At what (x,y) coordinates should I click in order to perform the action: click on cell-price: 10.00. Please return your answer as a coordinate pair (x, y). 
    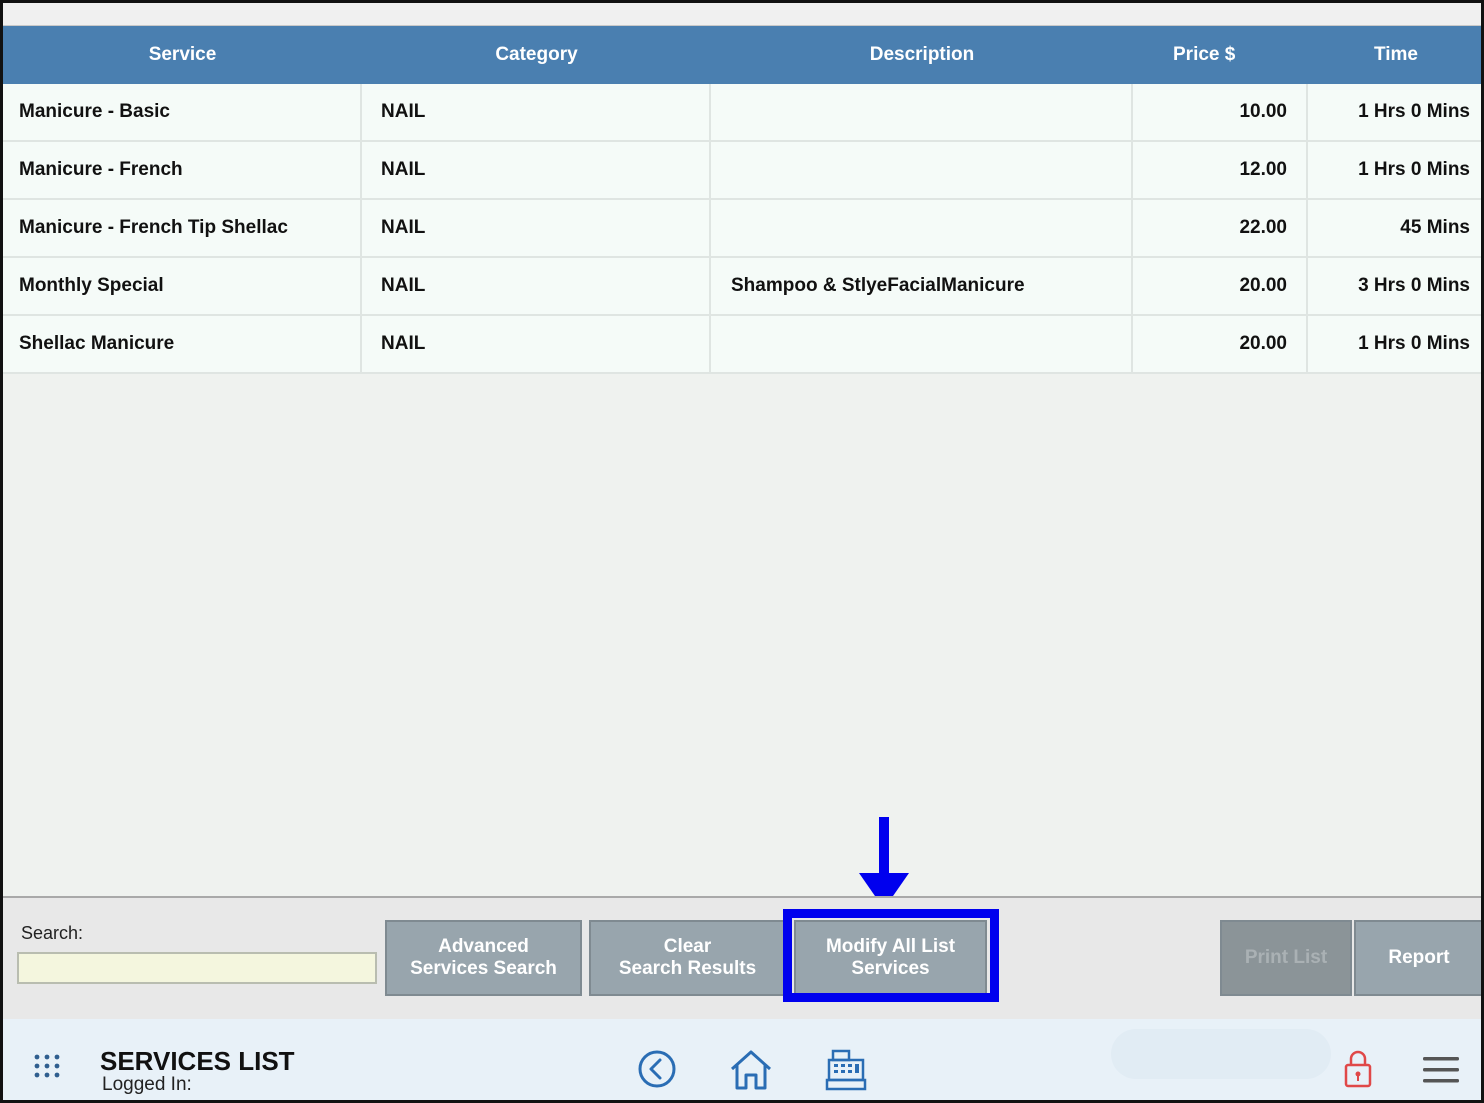
    Looking at the image, I should click on (1220, 112).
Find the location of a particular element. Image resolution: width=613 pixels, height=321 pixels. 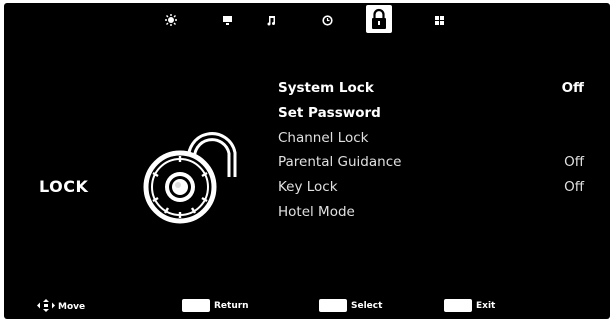

tab-sound is located at coordinates (271, 20).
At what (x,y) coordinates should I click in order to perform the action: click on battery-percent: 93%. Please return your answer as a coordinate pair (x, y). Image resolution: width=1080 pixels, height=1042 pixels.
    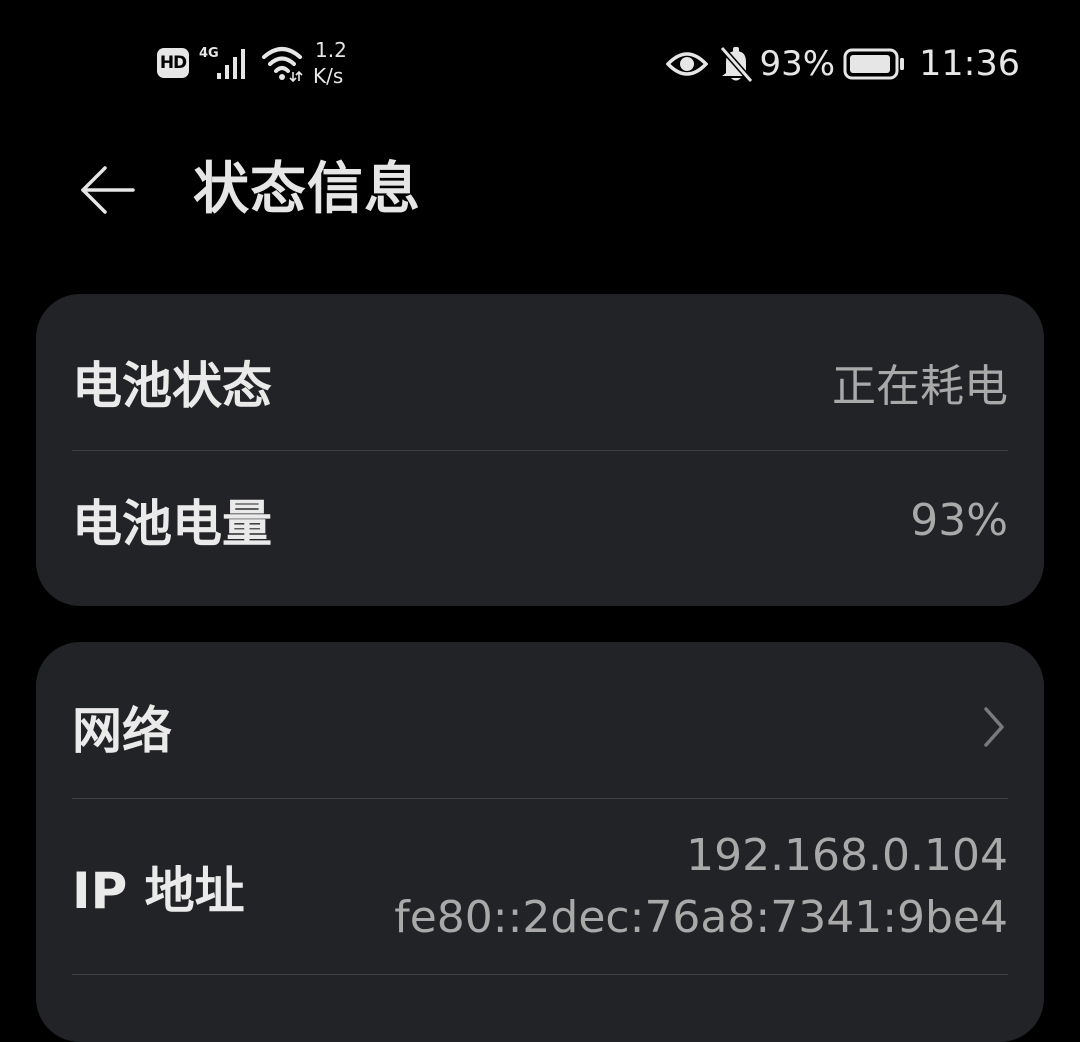
    Looking at the image, I should click on (798, 64).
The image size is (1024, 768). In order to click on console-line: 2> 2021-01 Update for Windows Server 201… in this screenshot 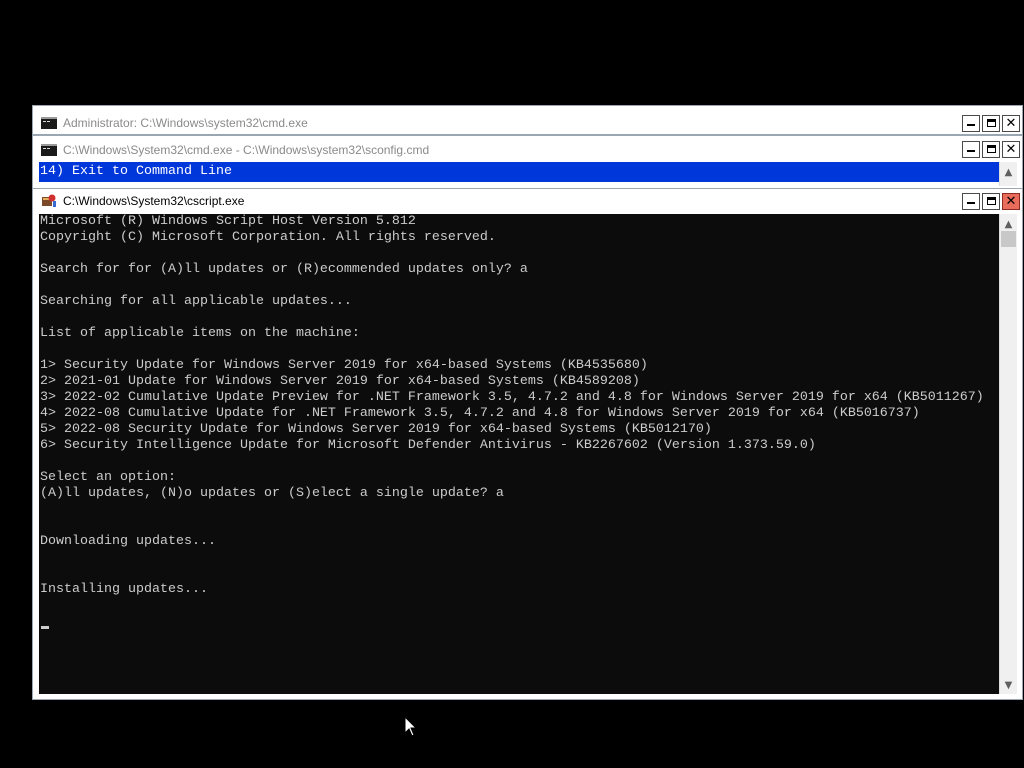, I will do `click(340, 382)`.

EXERCISE OBJECTIVE -> Please recast everything from the line containing "Find the location" down to the line containing "tab-sound is located" as a numbered list, leaving out blank lines and any pictures.

EXERCISE RESULT ->
1. Find the location of a particular element. Image resolution: width=613 pixels, height=321 pixels. 
2. tab-sound is located at coordinates (271, 20).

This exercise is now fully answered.